====== Given text ======
Domain workflow and flow setup can be misconfigured and so we retrieve there setup.
 
*** Script: SLA Domain Worflow setup: 
 
 
*** Script: SLA Flow setup: 
name[SLA notification and escalation flow]
 
Just as when schedules are altered and break in-progress task_sla records, so too does modifying the SLA Defintion such as changing any of the conditions: start, stop, pause, etc
 
*** Script: SLA in progress modification: 
taskSlaCreated["2023-07-07 10:43:18"]
slaDefUpdated["2019-09-11 01:54:49"]
modifiedAfterTaskSlaAttached[false]
modifiedViaUpdateSet[false]
 
If an SLA is configured never to be cancelled, and yet it is in cancelled state we highlight it here:
 
*** Script: SLA cancellation invalid: 
 
OOB box we have tested extensively any and all Business Rules on the SLA Definitions, the task_sla and the associated task. Here is where the majority of the time an SLA issue's root cause is to be found. My instance is OOB and therefore empty, but compare it your instance and see the additional logic that is not therefore tested by Servicenow:
 
*** Script: SLA Business Rules: 
contract_sla[]
task_sla[]
incident[]
task[]
 
Calculation of SLA breach times are something that causes a lot of issues, the most common issue being something breached when it felt it should not. This section gives a comparison of the task_sla as is (before), compared with if we repaired it (after). However this recalcution has data it relies on and we have a summary section of that.
====== Dataset records ======
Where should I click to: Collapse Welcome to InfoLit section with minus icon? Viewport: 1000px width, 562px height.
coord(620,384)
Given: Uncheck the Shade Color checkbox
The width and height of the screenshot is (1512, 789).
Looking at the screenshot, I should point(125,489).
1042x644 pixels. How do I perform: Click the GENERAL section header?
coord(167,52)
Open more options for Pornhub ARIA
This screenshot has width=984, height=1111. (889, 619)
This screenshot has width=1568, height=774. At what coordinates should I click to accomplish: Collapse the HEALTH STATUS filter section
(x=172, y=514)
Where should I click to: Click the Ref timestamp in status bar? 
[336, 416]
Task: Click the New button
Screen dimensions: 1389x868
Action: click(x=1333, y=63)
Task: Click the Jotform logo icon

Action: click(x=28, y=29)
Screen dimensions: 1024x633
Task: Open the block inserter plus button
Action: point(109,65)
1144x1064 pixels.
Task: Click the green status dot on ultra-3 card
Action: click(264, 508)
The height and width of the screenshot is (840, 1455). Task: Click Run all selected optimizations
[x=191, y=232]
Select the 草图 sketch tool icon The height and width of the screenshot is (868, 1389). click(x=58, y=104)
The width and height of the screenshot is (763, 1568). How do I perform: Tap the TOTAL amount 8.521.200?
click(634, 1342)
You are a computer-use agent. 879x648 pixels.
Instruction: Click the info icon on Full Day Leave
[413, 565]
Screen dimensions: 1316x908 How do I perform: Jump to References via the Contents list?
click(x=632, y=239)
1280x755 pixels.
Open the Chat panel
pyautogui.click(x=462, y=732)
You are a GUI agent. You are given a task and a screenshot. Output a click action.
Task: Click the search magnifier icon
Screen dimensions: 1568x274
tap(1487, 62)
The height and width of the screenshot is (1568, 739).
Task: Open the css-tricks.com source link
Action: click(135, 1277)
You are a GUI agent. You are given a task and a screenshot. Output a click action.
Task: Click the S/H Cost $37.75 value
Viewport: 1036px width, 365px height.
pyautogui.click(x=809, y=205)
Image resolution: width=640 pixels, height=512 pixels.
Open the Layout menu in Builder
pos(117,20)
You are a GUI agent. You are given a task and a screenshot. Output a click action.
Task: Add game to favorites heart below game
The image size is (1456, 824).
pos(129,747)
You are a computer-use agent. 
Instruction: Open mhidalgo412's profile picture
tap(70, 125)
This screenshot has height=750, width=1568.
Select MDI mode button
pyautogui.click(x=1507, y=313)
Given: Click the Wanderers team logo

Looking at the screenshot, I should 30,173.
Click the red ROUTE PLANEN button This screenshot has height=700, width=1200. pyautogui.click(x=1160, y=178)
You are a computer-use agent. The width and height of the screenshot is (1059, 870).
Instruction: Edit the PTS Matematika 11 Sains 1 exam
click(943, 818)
======
Quote the SLA troubleshooting text word for word, from "OOB box we have" up to and including "section of that.".

### Solution to the exercise
OOB box we have tested extensively any and all Business Rules on the SLA Definitions, the task_sla and the associated task. Here is where the majority of the time an SLA issue's root cause is to be found. My instance is OOB and therefore empty, but compare it your instance and see the additional logic that is not therefore tested by Servicenow:
 
*** Script: SLA Business Rules: 
contract_sla[]
task_sla[]
incident[]
task[]
 
Calculation of SLA breach times are something that causes a lot of issues, the most common issue being something breached when it felt it should not. This section gives a comparison of the task_sla as is (before), compared with if we repaired it (after). However this recalcution has data it relies on and we have a summary section of that.